"LandepNews"
Syrian activists declared on Tuesday a “anger day” throughout Syria to protest Russia’s decision to still support the regime of Bashar al-Assad, whom they accused of having killed another 17 people during the new phase of crackdown unleashed against the people who have been protesting for the past six months.
The people who created a Facebook group called The Syrian Revolution 2011 said that Russia should consider that sooner or later the Assad regime will disappear but that the people will remain in the country, alluding to the fact that this support of the regime that is accused of having killed some 3,200 people will have serious consequences in the future for the mutual relations between the two countries.
There are reports that say that the protest failed to ignite, thus proving that the people in this country cannot be expected to get organized via Facebook or Twitter, as the Egyptians or Tunisians did, and that the protests will continue to be spontaneous as they were before.
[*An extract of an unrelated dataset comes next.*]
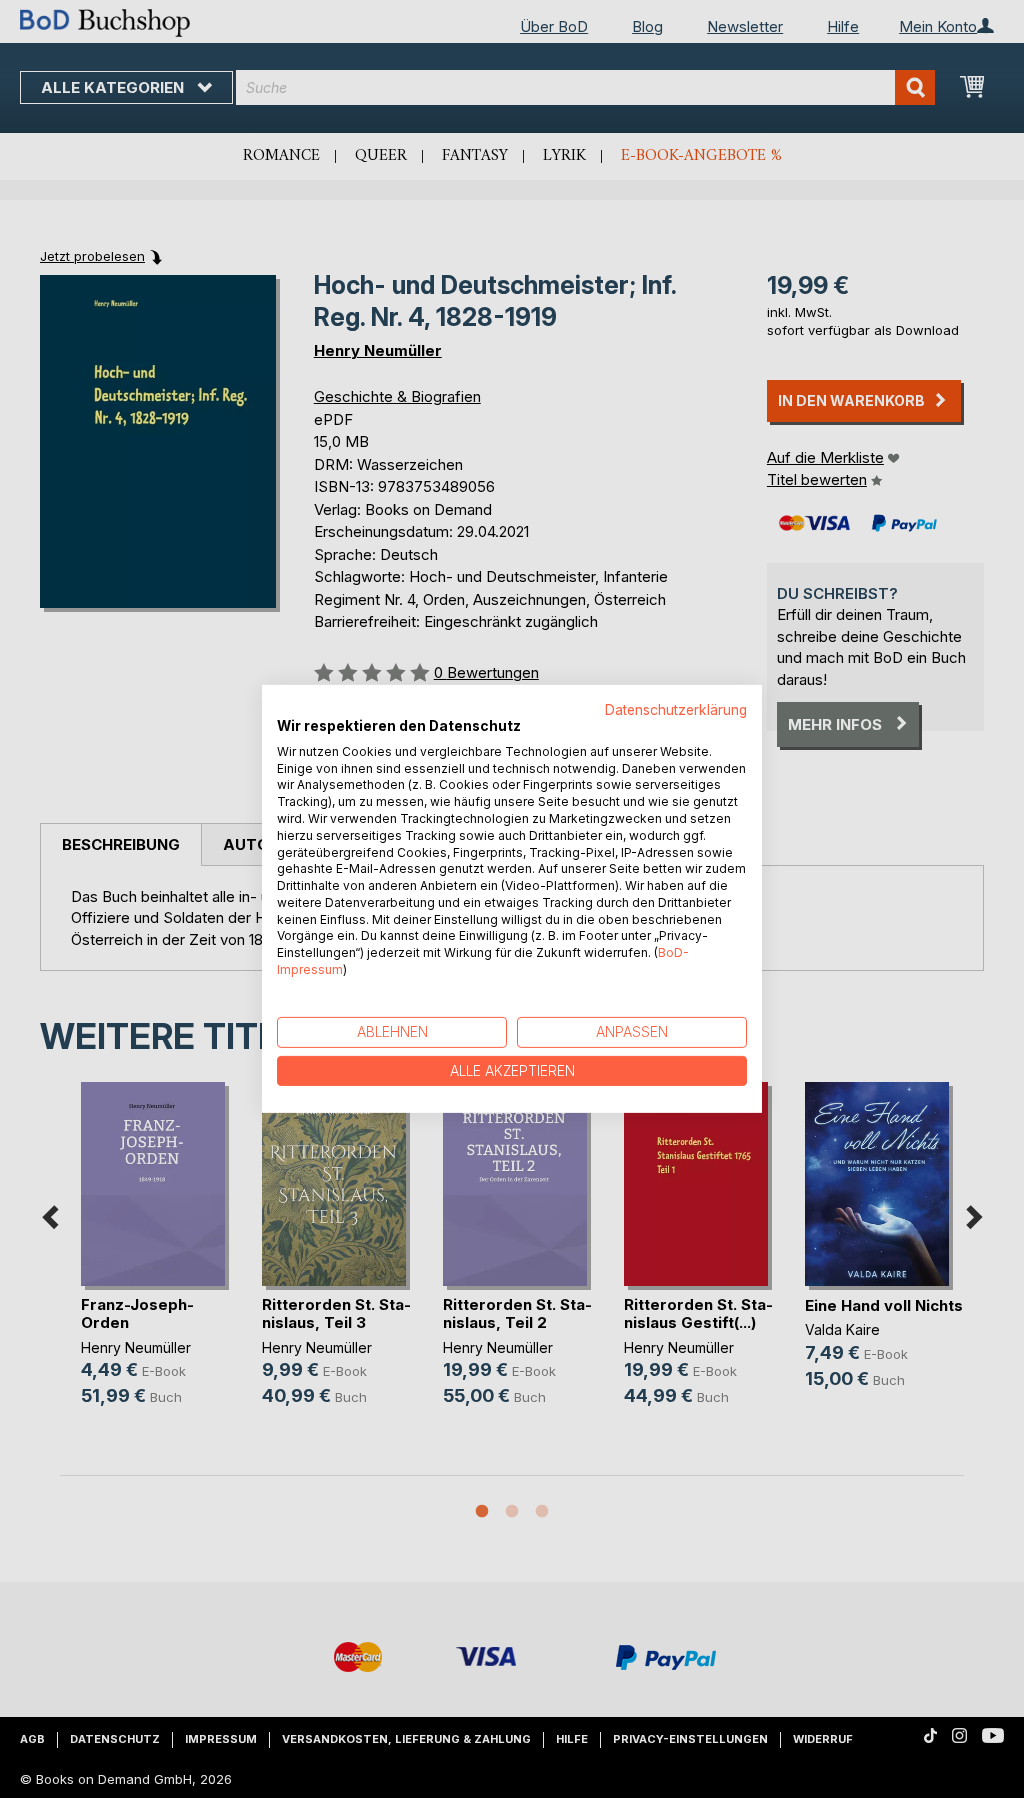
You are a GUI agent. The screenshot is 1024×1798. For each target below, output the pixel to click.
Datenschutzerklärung (676, 710)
The organizers were hoping that the Kurds would take the lead, but they chose to wait and see what happens, given that they had their share of crackdown over the last decades.
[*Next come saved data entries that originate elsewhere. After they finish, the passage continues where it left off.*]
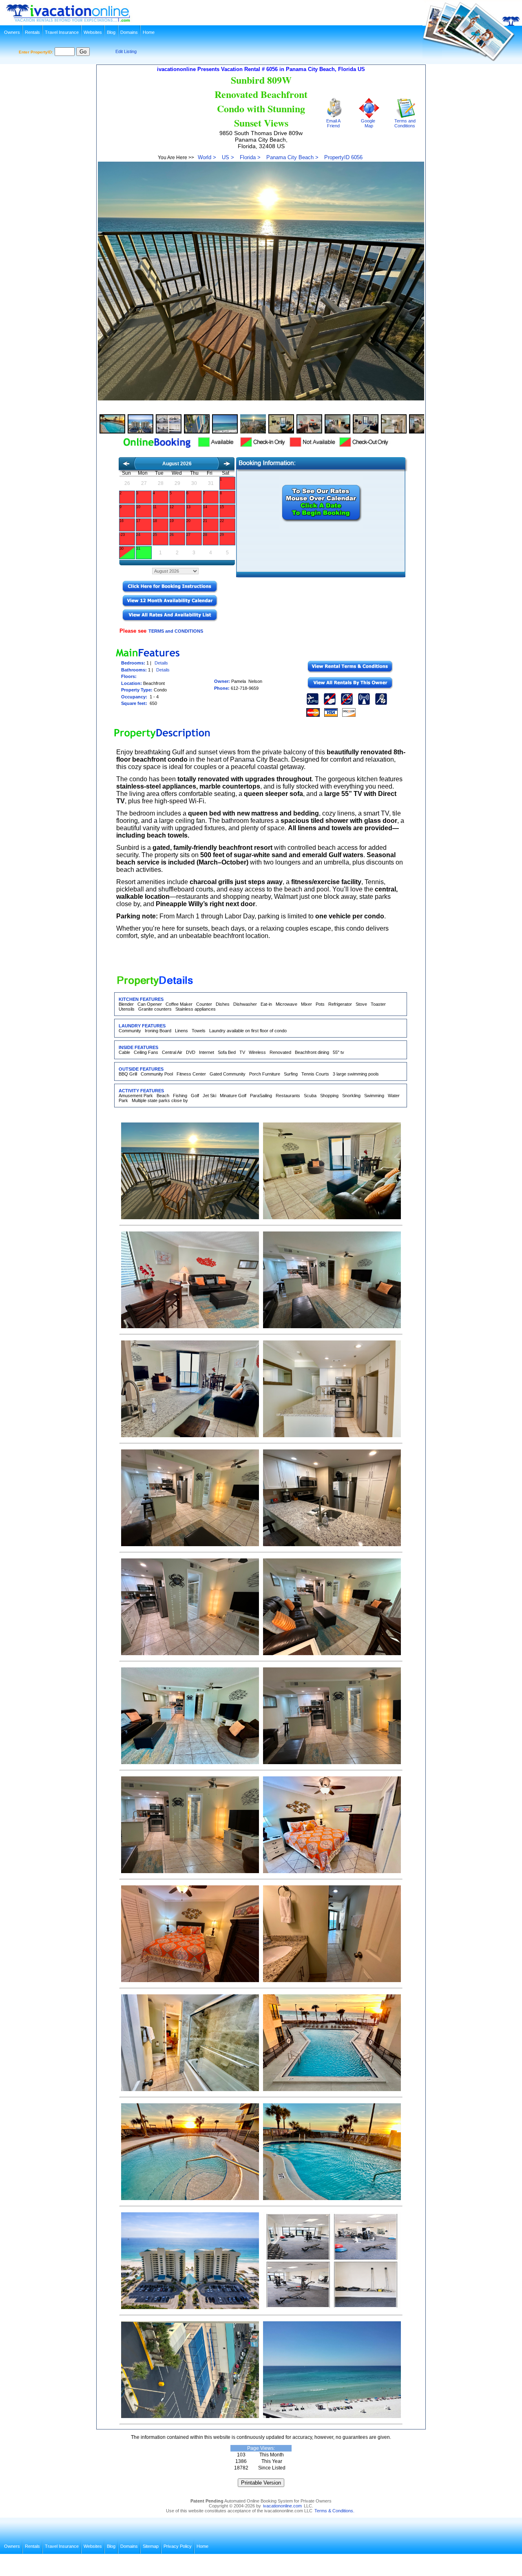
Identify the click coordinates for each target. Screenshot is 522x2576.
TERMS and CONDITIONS (175, 631)
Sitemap (151, 2546)
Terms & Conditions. (334, 2510)
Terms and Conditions (404, 123)
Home (149, 32)
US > (228, 157)
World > (207, 157)
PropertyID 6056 (343, 157)
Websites (93, 32)
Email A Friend (333, 123)
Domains (129, 32)
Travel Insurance (62, 32)
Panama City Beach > (292, 157)
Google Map (368, 123)
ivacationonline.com (282, 2505)
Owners (12, 32)
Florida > (250, 157)
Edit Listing (126, 51)
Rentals (32, 32)
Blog (111, 32)
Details (161, 662)
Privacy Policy (178, 2546)
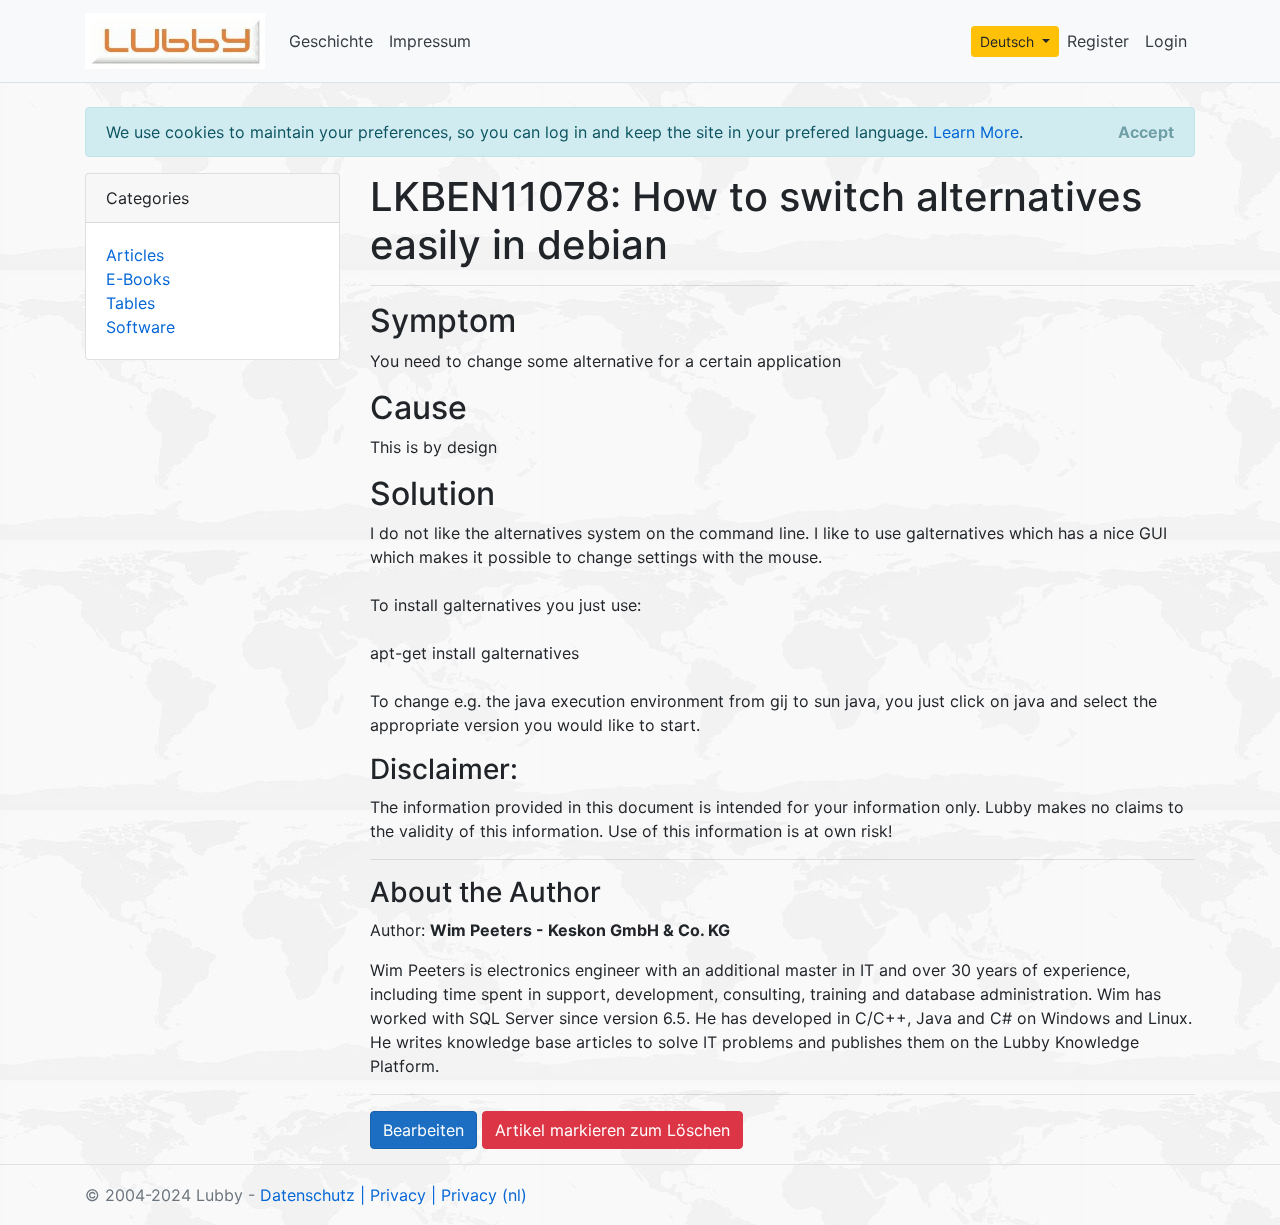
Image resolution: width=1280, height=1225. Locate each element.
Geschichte (331, 41)
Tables (130, 303)
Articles (135, 255)
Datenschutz (307, 1195)
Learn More (976, 132)
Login (1166, 41)
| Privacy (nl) (479, 1195)
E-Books (138, 279)
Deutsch (1009, 41)
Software (140, 327)
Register (1098, 41)
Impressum (430, 41)
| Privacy (393, 1195)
The fury of the people was triggered by the fact that Moscow has opposed a UN resolution that was implementing sanctions against Bashar’s regime, while drafting another resolution in which the regime was barely being called to stop the crackdown on people and to open direct talks with the people.
Dmitry Medvedev also defended the regime in Damascus in his talks with the British PM David Cameron in Moscow on Monday just as the security forces in Syria were killing 17 and arresting 60 in the city of Hama.
The regime also launched a hunt for the defectors, after an attorney general switched sides and defected, taking with him valuable information about the crackdown in Syria. According to the defecting attorney, 10,000 were detained by the security forces, hundreds of them were killed during interrogation and buried in mass graves, and papers have been falsified so that the dead be said to have been killed by armed gangs walking free all over the country.
At least 700 soldiers are believed to have left the army as a result of the order to shoot civilians, but it is said that the number is too small and the ranks of them too low to inspire a serious movement against the regime in the ranks of the army, which is made up of Sunni soldiers and Alawite officers.
France is among the few European countries to have accused Syria’s regime of crimes against humanity. On Monday, French foreign ministry said that UN’s incapacity to pass a resolution that would actually help the people in Syria was a “scandal.”
Medvedev said that the sanctions must be applied to both sides in Syria, since the opposition refuses to engage in talks, and added that a resolution against Syria should not lead to automatic application of sanctions.
After the talks with Medvedev, British Prime Minister David Cameron expressed his disappointment in Russia’s stance on the Syrian matter. “British would like to go further,” Cameron said, adding that UK sees no future for Assad as leader of Syria.
The same kind of disappointment was voiced also by the United States, whose State Department said that they wanted a resolution with “sanctions teeth.”
Syrian president’s aide Shaaban said that his country was following into the steps taken by the Soviet Union in the 1990s, and that the change in the country cannot be made without sacrifices. He rejected any foreign mediation in the conflict.
On Monday, as the crackdown resumed with full intensity in the field, the members of the Syrian opposition in exile announced that a national transitional council was being created, similar to the one created in Libya, and that it would become the leading force that would ensure that what the people demand in the streets of Syria comes to pass, that is the fall of the regime.